If lawmakers decide to end the use of red light cameras in North Carolina, they could always decide to give the cameras a new life catching speeders.

Posted Updated
Red light camera
By
Matthew Burns

If lawmakers decide to end the use of red light cameras in North Carolina, they could always decide to give the cameras a new life catching speeders.

Rep. Rick Glazier, D-Cumberland, filed House Bill 145 a couple of weeks ago, calling for a pilot program to use red light cameras as part of an "electronic speed-measuring system" to ticket speeders near schools and in road construction zones.

Tickets would be mailed to the owners of vehicles caught zipping through the areas, with fines set at $250 for a highway work zone and $125 for a school traffic zone.

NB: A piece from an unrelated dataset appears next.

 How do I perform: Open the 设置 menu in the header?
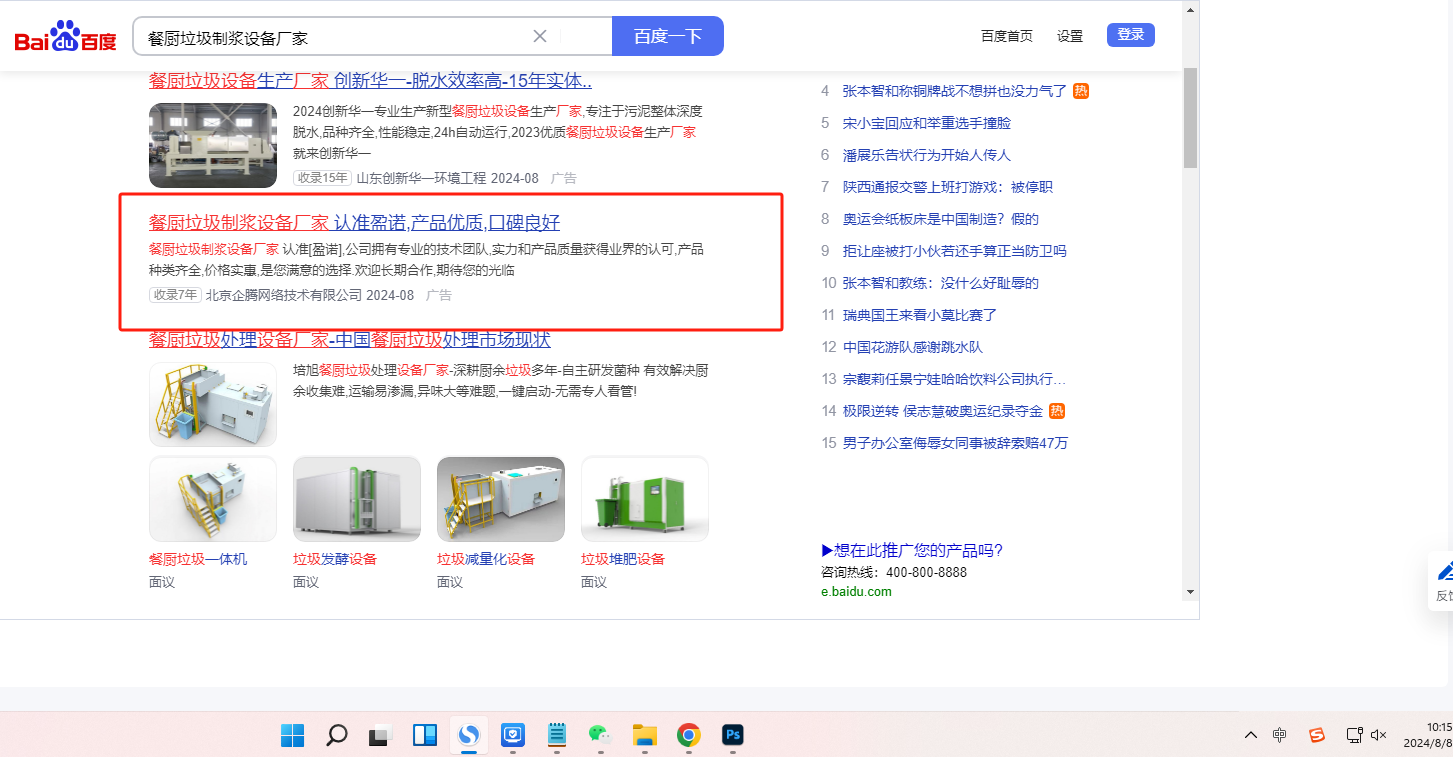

A vehicle owner would have 30 days to send a sworn affidavit to the DMV if he or she wasn't behind the wheel when the cameras snapped a shot of the speeding vehicle's license plate.

No doubt, Sen. Don East won't like the idea.

East, R-Surry,  recently introduced legislation to ban the use of red light cameras statewide, calling them unfair. He says people being ticketed deserve the right to talk to the officer issuing the citation – and cross-examine them in court, if it comes to that – but drivers who receive their tickets in the mail can't do that.